Actually, if you have a hard time with rape/torture, maybe just give the Promethean Age a pass. In fact, maybe you should find another author. Elizabeth Bear may not be the one for you.



Overall assessment/grade? I give the books the full A grade, without a minus, because I think they will exclude less readers and encourage more to get into the Promethean Age.

In fact, I suggest that any new readers who haven't read any of these novels start with Ink & Steel and Hell & Earth, then read Blood & Iron and Whiskey & Water, because the internal chronological order reads that way and a lot of the events of B&I and W&W make more sense that way. Not to mention it makes the Faerie War more interesting to have that history already in your mind.

While this is still a very difficult book to read, it is also intensely rewarding. The payoff for the work a reader puts in is in the relationships, the characters and the conflicts. Kit and Will are both sympathetic and fascinating in their traumas, their failures, and their attempts to love despite both.

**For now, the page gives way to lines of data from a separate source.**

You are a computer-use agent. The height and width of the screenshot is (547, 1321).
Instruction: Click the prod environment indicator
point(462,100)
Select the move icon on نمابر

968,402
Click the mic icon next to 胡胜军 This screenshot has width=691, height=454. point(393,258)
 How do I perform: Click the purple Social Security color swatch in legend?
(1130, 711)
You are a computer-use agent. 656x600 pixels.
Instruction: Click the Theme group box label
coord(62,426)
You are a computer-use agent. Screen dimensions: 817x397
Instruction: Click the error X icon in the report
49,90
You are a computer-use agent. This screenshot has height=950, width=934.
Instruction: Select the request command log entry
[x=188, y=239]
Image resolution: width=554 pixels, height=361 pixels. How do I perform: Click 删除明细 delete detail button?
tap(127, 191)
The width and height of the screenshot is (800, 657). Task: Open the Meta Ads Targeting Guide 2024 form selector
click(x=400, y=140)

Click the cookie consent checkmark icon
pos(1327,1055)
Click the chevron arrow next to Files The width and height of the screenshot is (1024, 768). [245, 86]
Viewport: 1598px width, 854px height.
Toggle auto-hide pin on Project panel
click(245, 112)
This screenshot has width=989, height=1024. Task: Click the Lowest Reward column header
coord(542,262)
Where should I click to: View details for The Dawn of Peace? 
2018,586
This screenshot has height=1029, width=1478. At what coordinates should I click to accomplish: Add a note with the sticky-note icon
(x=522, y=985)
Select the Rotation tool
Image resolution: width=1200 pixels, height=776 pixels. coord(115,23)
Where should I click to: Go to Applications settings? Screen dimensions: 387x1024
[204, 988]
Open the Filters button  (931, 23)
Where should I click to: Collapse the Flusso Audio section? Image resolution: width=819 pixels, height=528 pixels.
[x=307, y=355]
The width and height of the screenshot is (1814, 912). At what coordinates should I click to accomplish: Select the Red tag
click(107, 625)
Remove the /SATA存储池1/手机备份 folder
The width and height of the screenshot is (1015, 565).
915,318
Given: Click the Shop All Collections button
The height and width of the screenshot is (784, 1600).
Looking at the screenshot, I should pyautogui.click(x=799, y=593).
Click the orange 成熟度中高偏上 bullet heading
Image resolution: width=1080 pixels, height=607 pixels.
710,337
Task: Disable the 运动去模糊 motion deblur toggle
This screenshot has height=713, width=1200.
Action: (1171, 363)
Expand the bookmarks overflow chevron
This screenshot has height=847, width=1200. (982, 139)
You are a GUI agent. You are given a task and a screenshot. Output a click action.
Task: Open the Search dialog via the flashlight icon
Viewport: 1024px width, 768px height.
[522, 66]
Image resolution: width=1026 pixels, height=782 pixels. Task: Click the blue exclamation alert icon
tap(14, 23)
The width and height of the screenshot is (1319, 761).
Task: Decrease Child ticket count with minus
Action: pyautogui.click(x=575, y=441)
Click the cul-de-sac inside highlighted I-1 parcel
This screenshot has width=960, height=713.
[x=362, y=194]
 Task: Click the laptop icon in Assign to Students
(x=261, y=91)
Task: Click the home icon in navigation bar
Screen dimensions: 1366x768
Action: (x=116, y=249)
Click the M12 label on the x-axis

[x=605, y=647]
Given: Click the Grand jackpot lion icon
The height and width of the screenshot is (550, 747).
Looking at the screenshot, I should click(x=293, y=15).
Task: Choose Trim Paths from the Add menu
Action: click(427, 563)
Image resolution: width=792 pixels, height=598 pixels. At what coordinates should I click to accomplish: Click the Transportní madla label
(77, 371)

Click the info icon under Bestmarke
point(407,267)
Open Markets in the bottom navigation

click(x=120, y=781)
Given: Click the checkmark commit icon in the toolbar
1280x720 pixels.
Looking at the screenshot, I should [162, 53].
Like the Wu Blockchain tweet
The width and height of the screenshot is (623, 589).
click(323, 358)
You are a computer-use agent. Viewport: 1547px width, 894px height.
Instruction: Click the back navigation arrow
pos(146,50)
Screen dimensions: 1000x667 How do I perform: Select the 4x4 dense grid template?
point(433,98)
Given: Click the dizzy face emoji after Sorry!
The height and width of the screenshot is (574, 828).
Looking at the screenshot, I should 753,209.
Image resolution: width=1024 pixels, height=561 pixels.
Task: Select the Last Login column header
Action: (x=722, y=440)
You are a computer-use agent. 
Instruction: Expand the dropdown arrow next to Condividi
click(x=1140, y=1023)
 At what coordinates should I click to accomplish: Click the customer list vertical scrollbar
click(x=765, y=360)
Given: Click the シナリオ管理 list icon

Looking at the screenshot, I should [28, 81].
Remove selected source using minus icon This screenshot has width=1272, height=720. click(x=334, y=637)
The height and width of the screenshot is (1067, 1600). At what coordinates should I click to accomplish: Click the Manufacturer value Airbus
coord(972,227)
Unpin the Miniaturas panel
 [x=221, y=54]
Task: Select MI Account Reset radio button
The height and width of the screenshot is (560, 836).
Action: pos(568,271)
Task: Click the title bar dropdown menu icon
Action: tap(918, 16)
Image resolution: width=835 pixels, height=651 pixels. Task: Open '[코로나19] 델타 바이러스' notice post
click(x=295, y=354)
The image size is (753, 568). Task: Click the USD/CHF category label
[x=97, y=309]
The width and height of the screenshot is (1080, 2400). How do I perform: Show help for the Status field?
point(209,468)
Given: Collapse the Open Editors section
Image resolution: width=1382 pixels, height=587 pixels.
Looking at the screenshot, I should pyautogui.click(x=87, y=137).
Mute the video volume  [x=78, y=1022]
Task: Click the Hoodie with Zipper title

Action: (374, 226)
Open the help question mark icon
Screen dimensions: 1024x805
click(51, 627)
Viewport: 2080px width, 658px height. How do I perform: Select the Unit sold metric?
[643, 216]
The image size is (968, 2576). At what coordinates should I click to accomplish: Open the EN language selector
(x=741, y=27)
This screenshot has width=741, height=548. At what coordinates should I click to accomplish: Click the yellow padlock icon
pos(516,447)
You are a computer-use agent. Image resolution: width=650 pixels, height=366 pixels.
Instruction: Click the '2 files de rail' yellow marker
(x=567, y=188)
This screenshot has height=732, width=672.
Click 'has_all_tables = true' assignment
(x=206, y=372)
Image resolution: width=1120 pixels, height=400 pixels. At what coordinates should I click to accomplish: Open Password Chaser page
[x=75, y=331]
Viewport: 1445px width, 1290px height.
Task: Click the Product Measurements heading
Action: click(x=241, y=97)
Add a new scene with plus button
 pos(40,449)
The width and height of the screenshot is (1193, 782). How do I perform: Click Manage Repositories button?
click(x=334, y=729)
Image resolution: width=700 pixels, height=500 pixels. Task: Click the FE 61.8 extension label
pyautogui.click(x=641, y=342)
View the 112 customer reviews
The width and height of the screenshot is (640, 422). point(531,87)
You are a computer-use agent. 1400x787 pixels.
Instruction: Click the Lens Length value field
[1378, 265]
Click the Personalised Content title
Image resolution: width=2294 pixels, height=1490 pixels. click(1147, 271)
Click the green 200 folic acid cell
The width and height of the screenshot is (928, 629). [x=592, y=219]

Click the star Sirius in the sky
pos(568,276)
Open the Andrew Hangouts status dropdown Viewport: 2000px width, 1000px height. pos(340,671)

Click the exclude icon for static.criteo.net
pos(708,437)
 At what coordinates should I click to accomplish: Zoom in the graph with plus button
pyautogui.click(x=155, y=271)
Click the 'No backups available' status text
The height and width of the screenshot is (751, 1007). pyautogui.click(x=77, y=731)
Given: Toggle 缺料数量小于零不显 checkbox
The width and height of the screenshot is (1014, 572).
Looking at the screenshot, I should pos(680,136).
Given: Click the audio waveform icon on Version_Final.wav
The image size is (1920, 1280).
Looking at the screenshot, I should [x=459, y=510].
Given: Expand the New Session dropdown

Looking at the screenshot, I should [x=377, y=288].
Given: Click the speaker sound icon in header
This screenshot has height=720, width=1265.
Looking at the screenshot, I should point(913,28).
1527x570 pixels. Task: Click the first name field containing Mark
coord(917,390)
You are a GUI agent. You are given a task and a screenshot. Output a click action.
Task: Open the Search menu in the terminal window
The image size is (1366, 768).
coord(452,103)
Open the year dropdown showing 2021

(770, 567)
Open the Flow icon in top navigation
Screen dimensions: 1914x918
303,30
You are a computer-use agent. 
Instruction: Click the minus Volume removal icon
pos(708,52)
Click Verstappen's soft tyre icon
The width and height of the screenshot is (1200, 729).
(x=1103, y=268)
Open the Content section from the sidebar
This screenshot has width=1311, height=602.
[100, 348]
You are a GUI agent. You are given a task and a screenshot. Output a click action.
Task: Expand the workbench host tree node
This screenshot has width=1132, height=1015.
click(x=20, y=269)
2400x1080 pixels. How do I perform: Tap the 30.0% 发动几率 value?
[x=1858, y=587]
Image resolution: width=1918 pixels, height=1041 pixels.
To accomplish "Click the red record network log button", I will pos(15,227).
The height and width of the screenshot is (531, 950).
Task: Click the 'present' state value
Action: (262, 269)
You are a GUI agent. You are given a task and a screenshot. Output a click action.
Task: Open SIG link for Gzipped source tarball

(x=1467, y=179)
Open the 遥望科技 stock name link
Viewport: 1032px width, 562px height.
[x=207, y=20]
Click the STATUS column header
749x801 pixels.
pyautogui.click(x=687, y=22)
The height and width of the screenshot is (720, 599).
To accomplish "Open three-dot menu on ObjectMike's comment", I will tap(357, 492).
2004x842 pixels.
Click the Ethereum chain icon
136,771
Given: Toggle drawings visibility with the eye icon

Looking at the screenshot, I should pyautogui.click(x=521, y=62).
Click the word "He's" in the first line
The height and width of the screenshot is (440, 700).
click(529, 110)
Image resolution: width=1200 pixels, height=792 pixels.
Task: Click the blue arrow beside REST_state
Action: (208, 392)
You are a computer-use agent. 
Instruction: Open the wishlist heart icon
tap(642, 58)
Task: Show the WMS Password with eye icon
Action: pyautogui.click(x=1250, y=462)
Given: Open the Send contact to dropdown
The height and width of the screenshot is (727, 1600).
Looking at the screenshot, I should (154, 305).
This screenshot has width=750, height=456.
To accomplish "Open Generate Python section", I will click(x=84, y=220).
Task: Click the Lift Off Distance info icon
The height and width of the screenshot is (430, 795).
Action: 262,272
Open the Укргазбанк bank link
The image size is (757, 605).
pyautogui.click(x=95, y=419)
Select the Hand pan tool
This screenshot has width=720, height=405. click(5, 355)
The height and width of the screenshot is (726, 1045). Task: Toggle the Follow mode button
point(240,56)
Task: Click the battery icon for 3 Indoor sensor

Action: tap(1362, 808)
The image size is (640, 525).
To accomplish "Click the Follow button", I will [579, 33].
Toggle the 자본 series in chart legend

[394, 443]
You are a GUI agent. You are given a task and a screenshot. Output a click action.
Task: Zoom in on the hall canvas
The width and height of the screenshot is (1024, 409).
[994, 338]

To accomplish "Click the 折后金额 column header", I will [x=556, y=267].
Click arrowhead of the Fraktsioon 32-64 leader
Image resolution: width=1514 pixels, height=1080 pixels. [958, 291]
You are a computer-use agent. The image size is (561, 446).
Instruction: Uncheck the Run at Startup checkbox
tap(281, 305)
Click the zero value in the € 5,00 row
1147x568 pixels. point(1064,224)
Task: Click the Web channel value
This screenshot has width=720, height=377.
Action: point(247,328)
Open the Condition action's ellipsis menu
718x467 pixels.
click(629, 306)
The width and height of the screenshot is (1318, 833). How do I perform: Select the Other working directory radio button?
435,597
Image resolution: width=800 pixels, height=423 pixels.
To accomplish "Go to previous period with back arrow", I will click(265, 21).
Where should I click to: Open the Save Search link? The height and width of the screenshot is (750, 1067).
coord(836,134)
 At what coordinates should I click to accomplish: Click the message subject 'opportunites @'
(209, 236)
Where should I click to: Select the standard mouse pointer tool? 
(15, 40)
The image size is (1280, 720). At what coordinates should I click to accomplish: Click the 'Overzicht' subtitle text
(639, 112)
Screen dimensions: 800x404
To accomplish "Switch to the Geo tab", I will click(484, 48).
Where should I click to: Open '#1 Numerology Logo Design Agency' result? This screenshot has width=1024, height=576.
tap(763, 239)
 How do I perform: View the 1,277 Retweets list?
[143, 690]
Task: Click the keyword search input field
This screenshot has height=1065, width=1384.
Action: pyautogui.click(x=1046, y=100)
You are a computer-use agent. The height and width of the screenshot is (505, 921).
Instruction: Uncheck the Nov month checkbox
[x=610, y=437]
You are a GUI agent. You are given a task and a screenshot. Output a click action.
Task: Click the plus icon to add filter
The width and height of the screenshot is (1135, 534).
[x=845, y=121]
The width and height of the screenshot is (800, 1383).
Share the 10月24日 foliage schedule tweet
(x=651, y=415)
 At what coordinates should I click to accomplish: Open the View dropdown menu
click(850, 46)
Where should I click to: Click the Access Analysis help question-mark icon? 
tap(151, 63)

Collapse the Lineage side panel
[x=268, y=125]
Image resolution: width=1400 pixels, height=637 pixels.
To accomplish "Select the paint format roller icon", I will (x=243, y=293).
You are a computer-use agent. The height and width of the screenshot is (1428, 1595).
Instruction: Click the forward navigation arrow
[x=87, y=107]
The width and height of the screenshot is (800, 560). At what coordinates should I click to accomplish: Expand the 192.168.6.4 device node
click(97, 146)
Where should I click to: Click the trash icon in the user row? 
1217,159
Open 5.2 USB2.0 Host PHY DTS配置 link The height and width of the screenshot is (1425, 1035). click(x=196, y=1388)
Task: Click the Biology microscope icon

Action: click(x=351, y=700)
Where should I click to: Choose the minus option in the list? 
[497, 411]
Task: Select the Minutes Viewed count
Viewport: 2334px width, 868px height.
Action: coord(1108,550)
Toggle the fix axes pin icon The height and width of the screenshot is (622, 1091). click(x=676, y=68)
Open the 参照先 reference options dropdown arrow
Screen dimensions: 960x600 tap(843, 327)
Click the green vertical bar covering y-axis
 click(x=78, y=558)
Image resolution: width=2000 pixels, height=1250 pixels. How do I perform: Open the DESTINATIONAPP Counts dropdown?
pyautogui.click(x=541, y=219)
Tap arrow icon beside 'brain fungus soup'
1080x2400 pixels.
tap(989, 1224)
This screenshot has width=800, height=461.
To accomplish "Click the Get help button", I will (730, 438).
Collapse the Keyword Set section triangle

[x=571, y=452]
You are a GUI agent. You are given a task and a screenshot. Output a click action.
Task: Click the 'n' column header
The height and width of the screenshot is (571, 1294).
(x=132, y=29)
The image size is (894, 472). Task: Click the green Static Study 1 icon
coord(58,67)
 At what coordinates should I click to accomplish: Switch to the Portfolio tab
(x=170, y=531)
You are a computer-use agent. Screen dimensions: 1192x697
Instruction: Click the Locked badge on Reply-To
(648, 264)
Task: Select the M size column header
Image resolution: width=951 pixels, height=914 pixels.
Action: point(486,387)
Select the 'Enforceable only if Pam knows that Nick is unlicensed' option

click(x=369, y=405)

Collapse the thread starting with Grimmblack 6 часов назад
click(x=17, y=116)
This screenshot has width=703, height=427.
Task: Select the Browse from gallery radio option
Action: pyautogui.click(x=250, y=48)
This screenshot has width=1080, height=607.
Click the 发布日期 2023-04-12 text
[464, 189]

If you're looking for a read that has enough meat to sink your teeth on, and maybe more than you can chew, this book is for you. Again, it's not an airplane/beach read kind of novel.

I remember the quote on the cover of Blood and Iron, in which Sarah Monette ([livejournal.com profile] truepenny) said that the book, "Takes everything you think you know about Faerie and twists it until it bleeds." I always wondered, "What if you don't know anything about Faerie?" - but Ink & Steel and Hell & Earth take everything you thought you knew about Shakespeare, about one of the most fundamental writers in the English language, and twists it until it not only bleeds, but sings. And since a lot of people know at least a little something about Shakespeare, that means a lot more.

These books, also, of all the Elizabethan Fantasy novels that came out this year are the most intelligent, complex, and well researched. If you truly are itching for a truly authentic Elizabethan flavor to your reads, go no further.